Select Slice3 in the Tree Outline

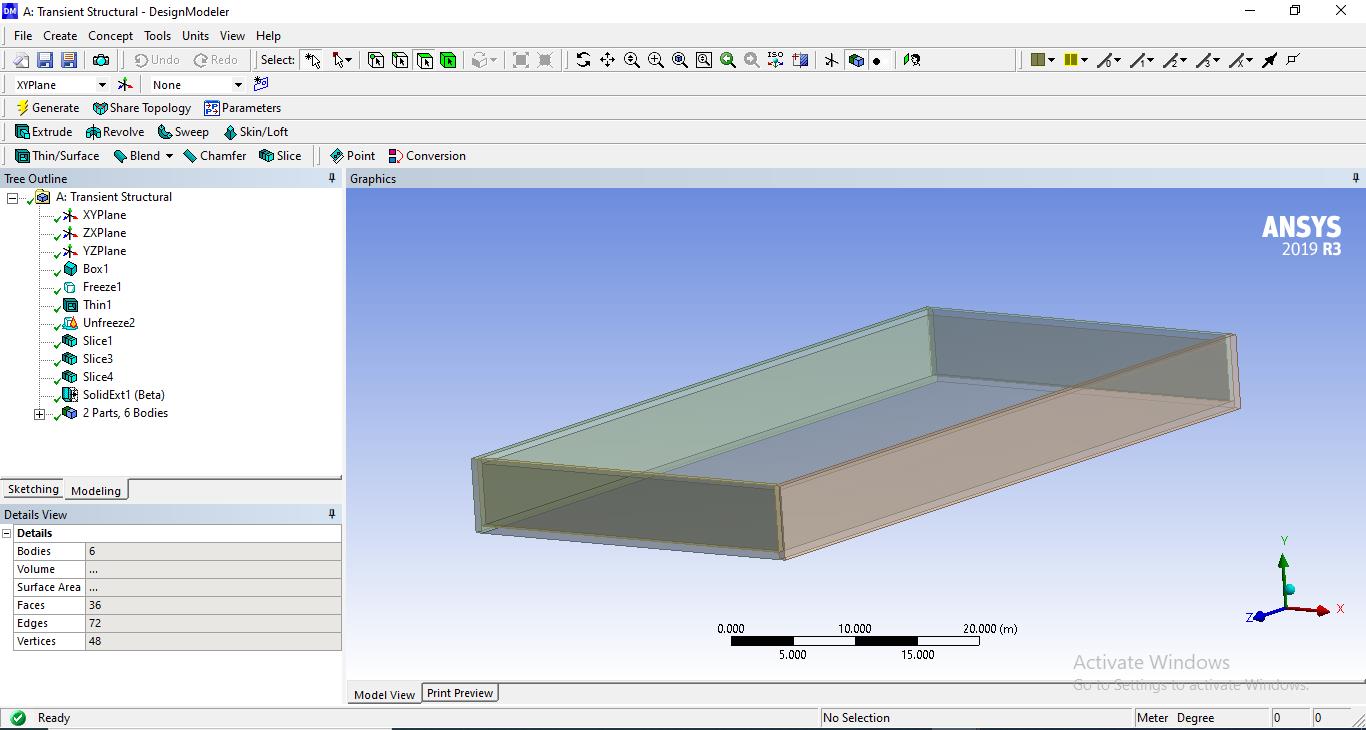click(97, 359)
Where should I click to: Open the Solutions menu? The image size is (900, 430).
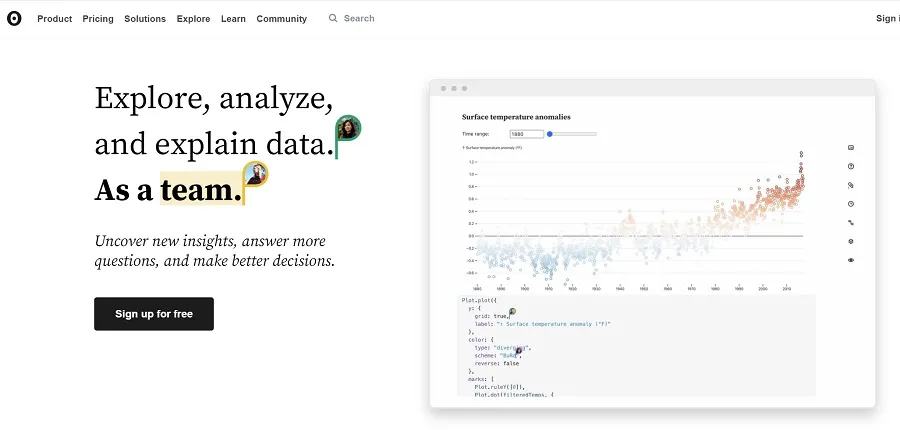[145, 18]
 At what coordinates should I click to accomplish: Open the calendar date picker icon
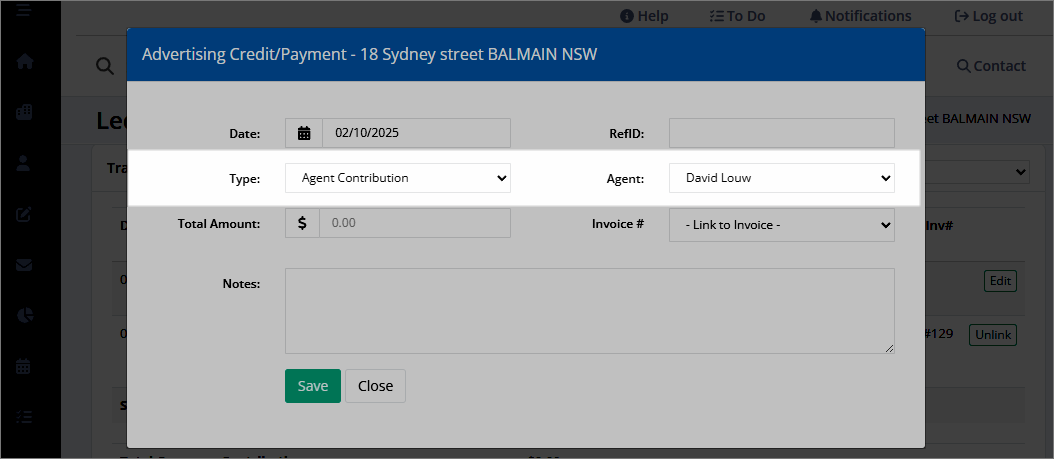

■ ■ ■ ■ ■ ■ ■

_REQUIRED TASK_
Rewrite the entries above with "Tree Outline" replaced by "Outliner Panel" and everything else left unchanged. Leave out the pictures.

_SOLVED PROBLEM_
Select Slice3 in the Outliner Panel

click(97, 359)
Where should I click to: Open the Solutions menu? The image size is (900, 430).
[145, 18]
 At what coordinates should I click to accomplish: Open the calendar date picker icon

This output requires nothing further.